Exercise instructions
Update the data starting at the first line and ending at the line containing "point(1145,36)", swapping every "Open" for "Launch" and changing nothing else. Give back only those lines.

— BEGIN Items —

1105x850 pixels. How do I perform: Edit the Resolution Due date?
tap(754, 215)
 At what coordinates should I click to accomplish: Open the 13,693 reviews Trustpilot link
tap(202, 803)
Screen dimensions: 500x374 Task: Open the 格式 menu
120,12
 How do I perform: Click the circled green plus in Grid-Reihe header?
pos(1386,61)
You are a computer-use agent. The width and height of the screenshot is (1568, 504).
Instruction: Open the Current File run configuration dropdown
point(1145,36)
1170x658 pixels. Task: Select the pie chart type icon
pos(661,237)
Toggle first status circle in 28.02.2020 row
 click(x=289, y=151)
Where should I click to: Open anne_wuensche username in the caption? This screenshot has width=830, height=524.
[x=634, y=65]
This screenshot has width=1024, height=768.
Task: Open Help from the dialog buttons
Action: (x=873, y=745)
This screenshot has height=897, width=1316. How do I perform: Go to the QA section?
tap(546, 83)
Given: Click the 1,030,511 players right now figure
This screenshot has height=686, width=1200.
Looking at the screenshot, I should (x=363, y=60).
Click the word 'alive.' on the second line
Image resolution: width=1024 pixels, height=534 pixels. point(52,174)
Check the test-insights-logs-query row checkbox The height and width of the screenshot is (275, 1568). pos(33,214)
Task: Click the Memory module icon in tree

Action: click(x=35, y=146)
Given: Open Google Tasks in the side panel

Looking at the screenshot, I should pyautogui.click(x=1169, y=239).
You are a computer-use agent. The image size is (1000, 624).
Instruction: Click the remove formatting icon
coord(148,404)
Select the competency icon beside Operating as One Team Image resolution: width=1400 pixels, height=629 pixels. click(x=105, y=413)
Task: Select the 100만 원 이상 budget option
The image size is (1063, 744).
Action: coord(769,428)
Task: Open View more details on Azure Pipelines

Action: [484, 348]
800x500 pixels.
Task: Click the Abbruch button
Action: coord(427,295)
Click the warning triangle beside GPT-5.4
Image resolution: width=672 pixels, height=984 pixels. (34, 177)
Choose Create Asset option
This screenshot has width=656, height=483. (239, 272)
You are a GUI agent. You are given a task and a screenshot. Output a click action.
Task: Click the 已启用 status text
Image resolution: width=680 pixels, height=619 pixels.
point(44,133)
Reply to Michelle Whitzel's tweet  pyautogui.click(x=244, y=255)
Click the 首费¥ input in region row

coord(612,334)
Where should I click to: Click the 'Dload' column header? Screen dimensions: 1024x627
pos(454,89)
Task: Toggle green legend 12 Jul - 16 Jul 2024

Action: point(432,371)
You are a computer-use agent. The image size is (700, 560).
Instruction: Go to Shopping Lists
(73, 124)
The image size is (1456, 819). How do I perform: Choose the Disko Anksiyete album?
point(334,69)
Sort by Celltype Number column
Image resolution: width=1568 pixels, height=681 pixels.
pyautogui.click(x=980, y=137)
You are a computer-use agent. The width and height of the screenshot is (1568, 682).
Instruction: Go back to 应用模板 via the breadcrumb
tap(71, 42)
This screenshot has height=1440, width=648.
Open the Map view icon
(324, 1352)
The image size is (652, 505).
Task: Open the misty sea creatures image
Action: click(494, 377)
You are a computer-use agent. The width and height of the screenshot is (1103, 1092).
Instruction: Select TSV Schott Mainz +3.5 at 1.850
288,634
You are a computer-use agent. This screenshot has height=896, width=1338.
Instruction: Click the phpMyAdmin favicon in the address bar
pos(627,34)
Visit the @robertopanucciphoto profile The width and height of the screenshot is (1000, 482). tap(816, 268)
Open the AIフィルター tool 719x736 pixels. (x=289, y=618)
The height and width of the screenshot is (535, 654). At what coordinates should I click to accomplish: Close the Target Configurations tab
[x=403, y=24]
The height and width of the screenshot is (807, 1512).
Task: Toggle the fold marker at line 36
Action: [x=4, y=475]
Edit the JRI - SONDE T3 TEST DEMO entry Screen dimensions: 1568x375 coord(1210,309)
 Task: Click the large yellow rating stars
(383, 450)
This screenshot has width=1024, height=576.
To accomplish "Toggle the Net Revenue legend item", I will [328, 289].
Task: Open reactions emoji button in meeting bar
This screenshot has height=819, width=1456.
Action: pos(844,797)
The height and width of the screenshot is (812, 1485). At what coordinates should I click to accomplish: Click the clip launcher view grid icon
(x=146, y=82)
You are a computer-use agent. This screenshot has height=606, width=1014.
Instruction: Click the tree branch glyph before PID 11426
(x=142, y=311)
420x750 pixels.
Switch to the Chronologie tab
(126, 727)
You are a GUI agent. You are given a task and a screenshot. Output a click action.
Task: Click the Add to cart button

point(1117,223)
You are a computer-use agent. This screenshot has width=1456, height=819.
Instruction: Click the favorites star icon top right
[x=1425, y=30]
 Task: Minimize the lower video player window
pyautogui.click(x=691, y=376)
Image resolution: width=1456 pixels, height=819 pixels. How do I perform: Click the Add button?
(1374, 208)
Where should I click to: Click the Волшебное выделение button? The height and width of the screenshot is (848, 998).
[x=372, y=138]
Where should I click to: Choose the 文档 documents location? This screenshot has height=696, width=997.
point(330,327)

— END Items —

Solution
1105x850 pixels. How do I perform: Edit the Resolution Due date?
tap(754, 215)
 At what coordinates should I click to accomplish: Launch the 13,693 reviews Trustpilot link
tap(202, 803)
Screen dimensions: 500x374 Task: Launch the 格式 menu
120,12
 How do I perform: Click the circled green plus in Grid-Reihe header?
pos(1386,61)
You are a computer-use agent. The width and height of the screenshot is (1568, 504).
Instruction: Launch the Current File run configuration dropdown
point(1145,36)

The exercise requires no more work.